问题
Here is the Streaming code which I run, after running for two days, it stops automatically did I miss something?
def streaming_setup():
stream = StreamingContext(sc.sparkContext, 10)
stream.checkpoint(config['checkpointPath'])
lines_data = stream.textFileStream(monitor_directory)
lines_data.foreachRDD(persist_file)
return stream
Spark Streaming session started here,
ssc = StreamingContext.getOrCreate(config['checkpointPath'], lambda: streaming_setup())
ssc = streaming_setup()
ssc.start()
ssc.awaitTermination()
Stack traces.
INFO:py4j.java_gateway:Received command c on object id p2
ERROR:root:Exception Caught ========>An error occurred while calling o91.awaitTermination.
: java.lang.NullPointerException
at org.apache.spark.storage.BlockManagerMaster.removeRdd(BlockManagerMaster.scala:120)
at org.apache.spark.SparkContext.unpersistRDD(SparkContext.scala:1796)
at org.apache.spark.rdd.RDD.unpersist(RDD.scala:216)
at org.apache.spark.streaming.dstream.DStream$$anonfun$clearMetadata$3.apply(DStream.scala:458)
at org.apache.spark.streaming.dstream.DStream$$anonfun$clearMetadata$3.apply(DStream.scala:457)
at scala.collection.mutable.HashMap$$anon$2$$anonfun$foreach$3.apply(HashMap.scala:108)
at scala.collection.mutable.HashMap$$anon$2$$anonfun$foreach$3.apply(HashMap.scala:108)
at scala.collection.mutable.HashTable$class.foreachEntry(HashTable.scala:230)
at scala.collection.mutable.HashMap.foreachEntry(HashMap.scala:40)
at scala.collection.mutable.HashMap$$anon$2.foreach(HashMap.scala:108)
at org.apache.spark.streaming.dstream.DStream.clearMetadata(DStream.scala:457)
at org.apache.spark.streaming.dstream.DStream$$anonfun$clearMetadata$5.apply(DStream.scala:470)
at org.apache.spark.streaming.dstream.DStream$$anonfun$clearMetadata$5.apply(DStream.scala:470)
at scala.collection.immutable.List.foreach(List.scala:381)

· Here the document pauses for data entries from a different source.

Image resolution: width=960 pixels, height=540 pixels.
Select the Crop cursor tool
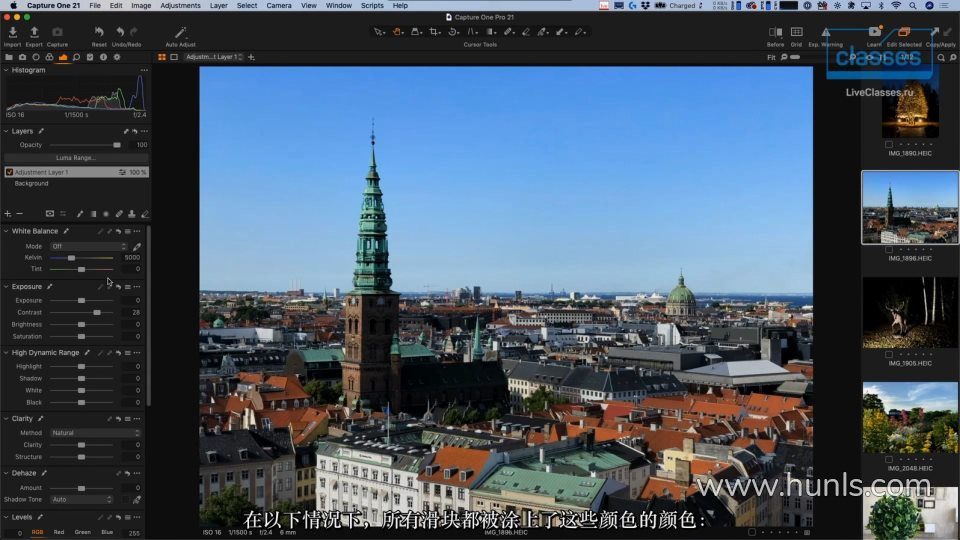[435, 32]
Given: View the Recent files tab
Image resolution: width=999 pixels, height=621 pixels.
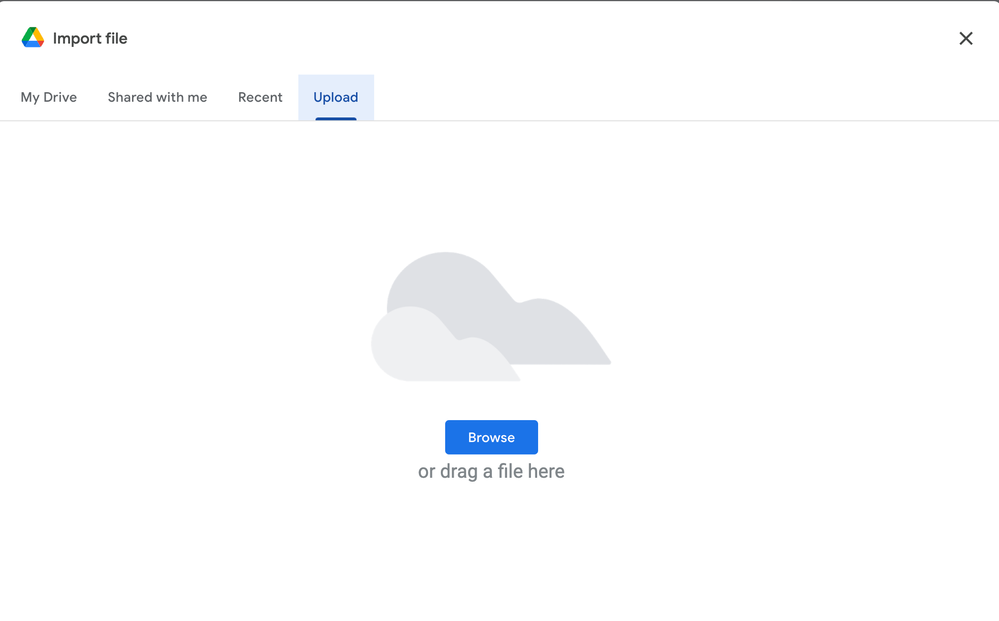Looking at the screenshot, I should 260,97.
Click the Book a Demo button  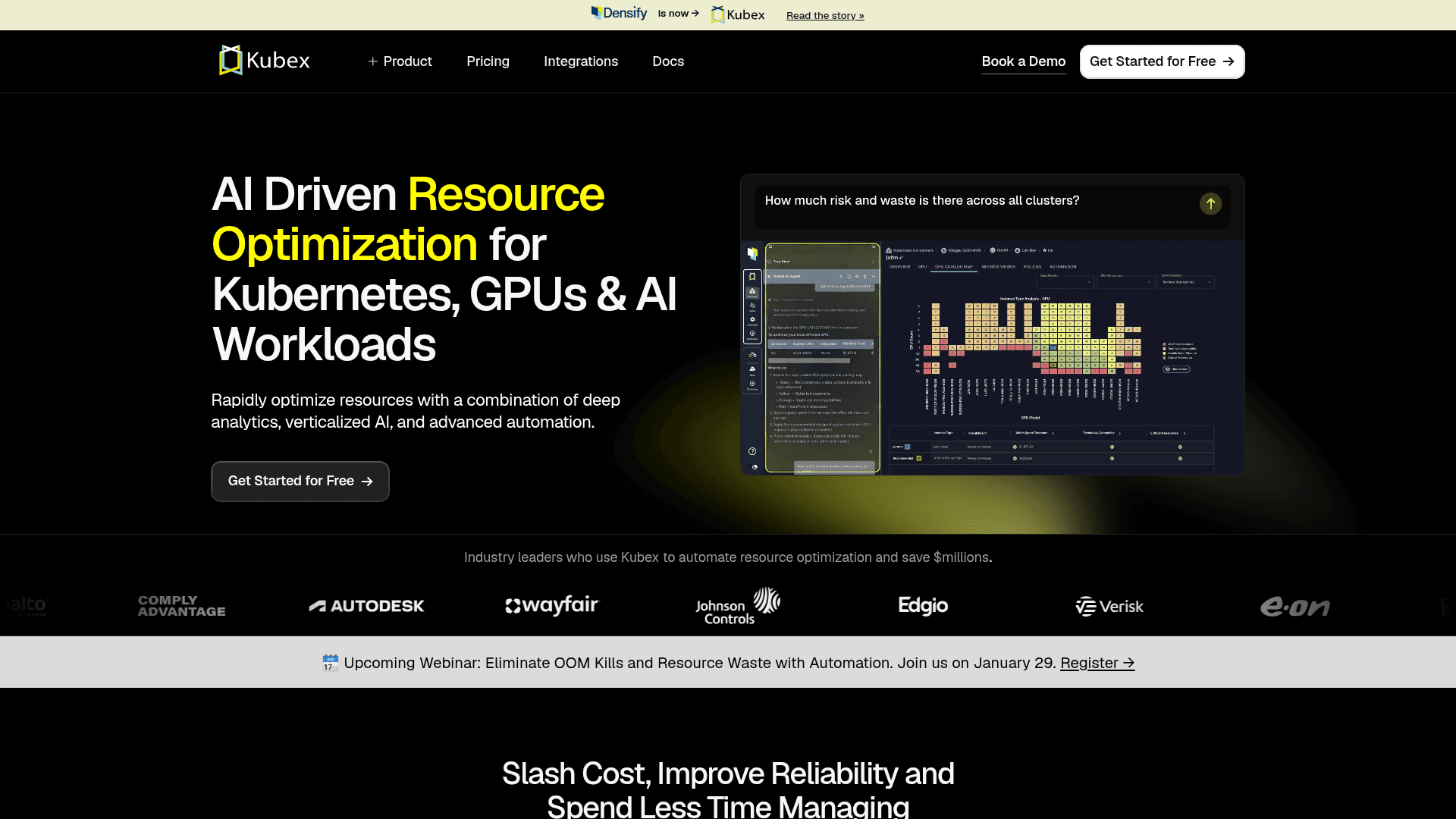click(x=1024, y=61)
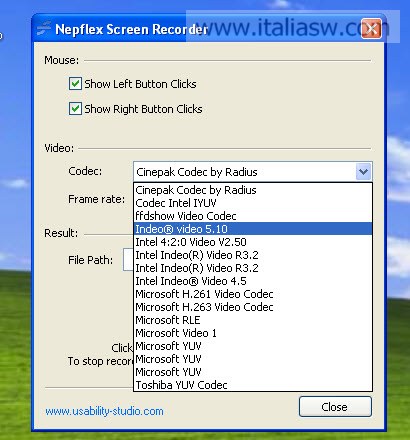Pick Microsoft Video 1 from list

click(253, 333)
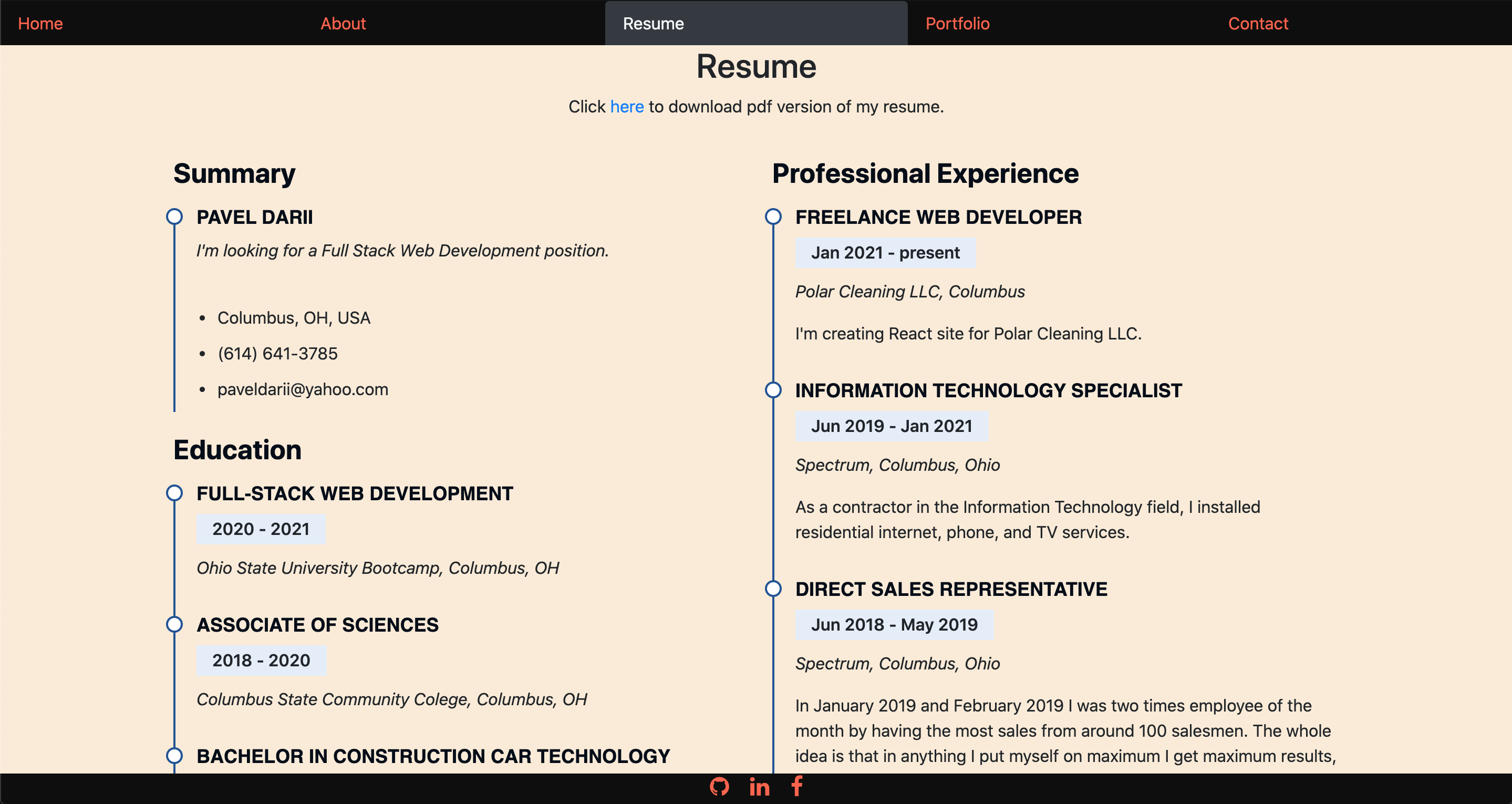
Task: Click the (614) 641-3785 phone number
Action: (x=277, y=354)
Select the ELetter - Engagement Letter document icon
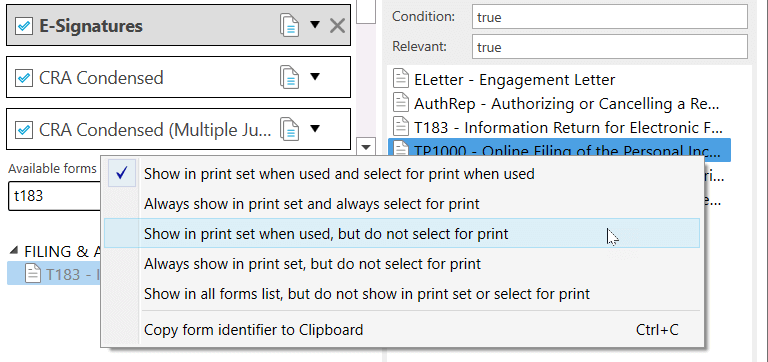The height and width of the screenshot is (362, 768). click(401, 79)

at org.apache.spark.streaming.dstream.DStream.clearMetadata(DStream.scala:470)
at org.apache.spark.streaming.DStreamGraph$$anonfun$clearMetadata$2.apply(DStreamGraph.scala:134)

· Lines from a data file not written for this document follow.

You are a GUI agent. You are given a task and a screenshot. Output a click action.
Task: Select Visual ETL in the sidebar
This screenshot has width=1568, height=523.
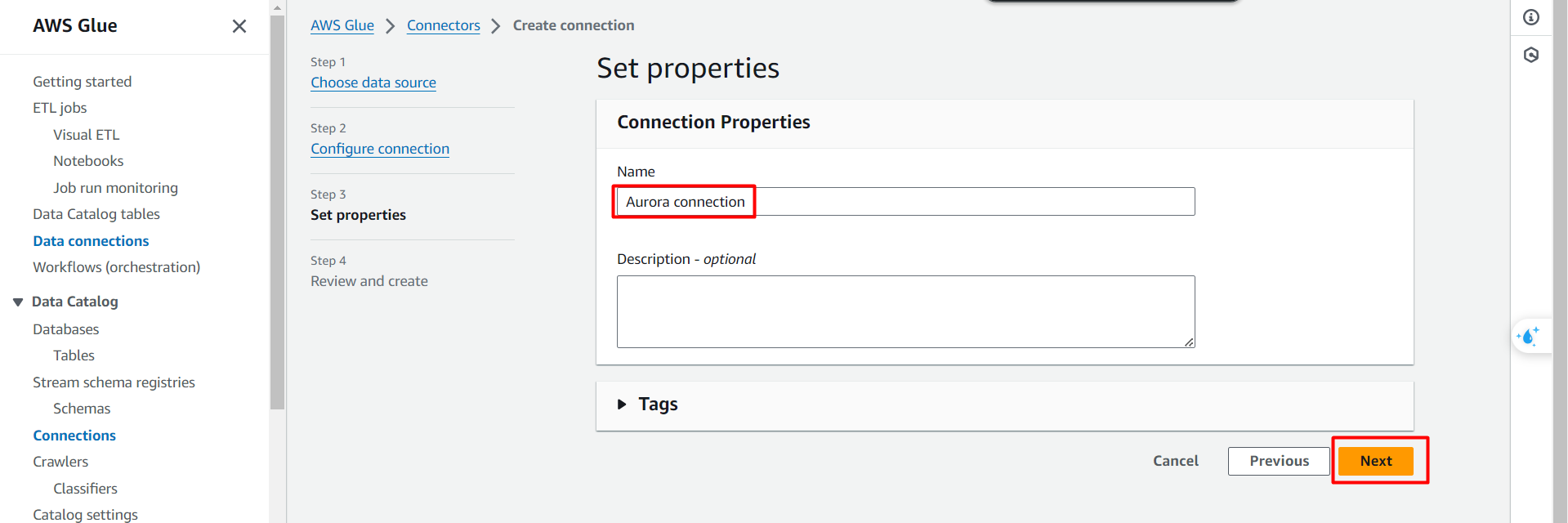point(86,135)
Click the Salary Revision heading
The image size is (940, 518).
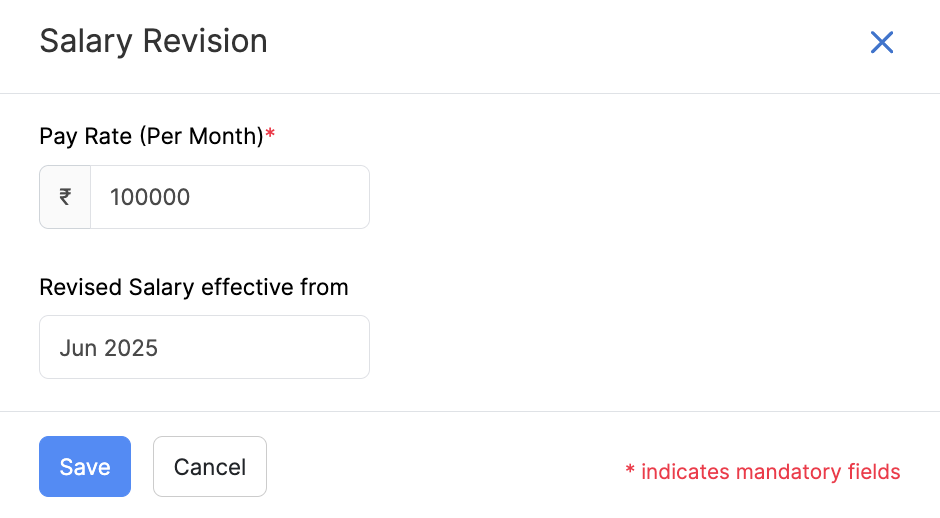153,42
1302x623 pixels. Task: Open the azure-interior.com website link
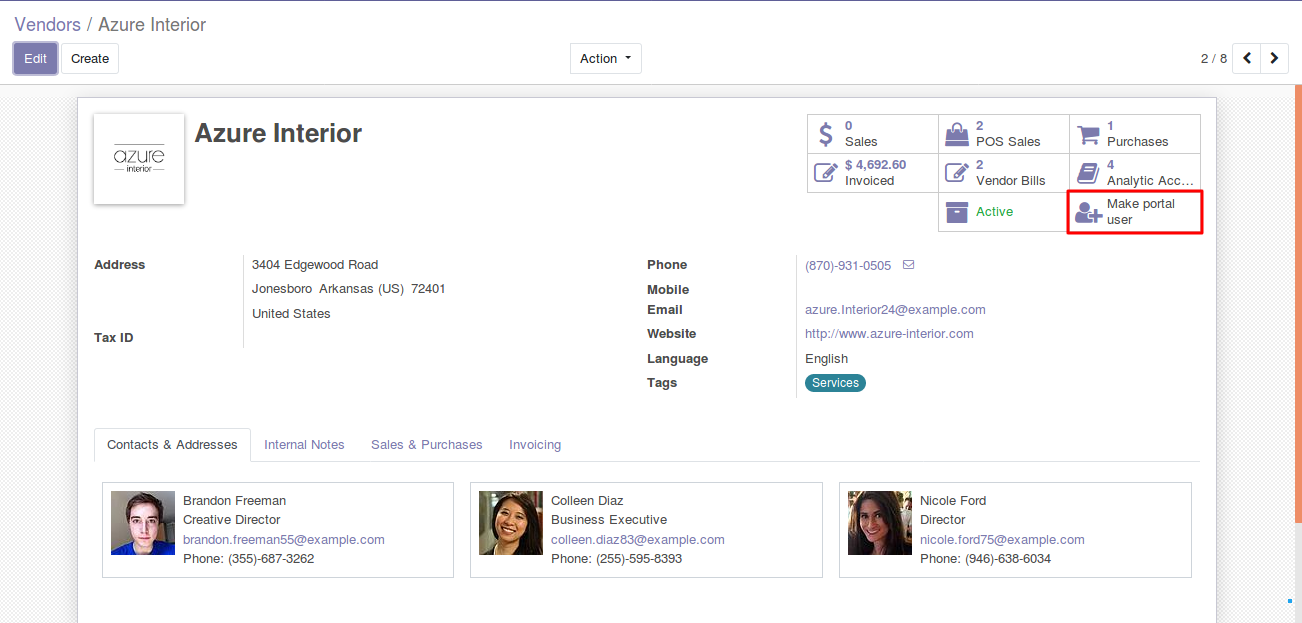pos(888,334)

at org.apache.spark.streaming.DStreamGraph$$anonfun$clearMetadata$2.apply(DStreamGraph.scala:134)
at scala.collection.mutable.ResizableArray$class.foreach(ResizableArray.scala:59)
at scala.collection.mutable.ArrayBuffer.foreach(ArrayBuffer.scala:48)
at org.apache.spark.streaming.DStreamGraph.clearMetadata(DStreamGraph.scala:134)
at org.apache.spark.streaming.scheduler.JobGenerator.clearMetadata(JobGenerator.scala:263)
at org.apache.spark.streaming.scheduler.JobGenerator.org$apache$spark$streaming$scheduler$JobGenerator$$processEvent(JobGenerator.scala:184)
at org.apache.spark.streaming.scheduler.JobGenerator$$anon$1.onReceive(JobGenerator.scala:89)
at org.apache.spark.streaming.scheduler.JobGenerator$$anon$1.onReceive(JobGenerator.scala:88)
at org.apache.spark.util.EventLoop$$anon$1.run(EventLoop.scala:48)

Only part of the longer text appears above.